封じ手は予想通りの▲2四飛。その後の展開もまったく想定した通りになった。問題は62手目△6六桂の両取りに対して先手がどう指すかである。深浦の用意した手は▲3五香とひねった指し方だが平凡に△3四歩で精算されると飛車の位置が悪く△2五角の飛車金両取りの手が残ってしまった。本譜も72手目△2五角と打たれている。恐らく本局の勝負どころはこの局面の評価にある。深浦の研究もここで先手が指せるとみて▲2四歩~▲2三歩を決断したと思われる。試しにこの局面を東大将棋のヒントで解析してみると先手有利との形勢判断が出る。しかし実際には木村の74手目△3三金と力強く立ったのが読みの入った手で後手が局面をリードしたようだ。

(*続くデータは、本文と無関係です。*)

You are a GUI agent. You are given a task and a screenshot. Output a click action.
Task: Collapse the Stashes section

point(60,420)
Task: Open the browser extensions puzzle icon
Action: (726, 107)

やはりこの辺りの受けの感覚は独特である。一見81手目▲2四金と打って詰めろ角取りで決まったかに見えるが、△3二香がのちの飛車引きを見せた好手で後手優勢。

結局88手目△2八飛が入って後手勝勢となった。研究では深浦の仕掛けは十分先手が指せそうな感じがする。しかし実戦では生き物、木村の深い読みに裏付けされた受けの強手でそれを吹き飛ばした。深浦は二期守ってきた王位の座に赤信号が灯る。タイトルホルダーが4連敗するわけにはいかない。タイトル戦を盛り上げるためにも次の後手番は遮二無二勝ちにいってほしいところだ。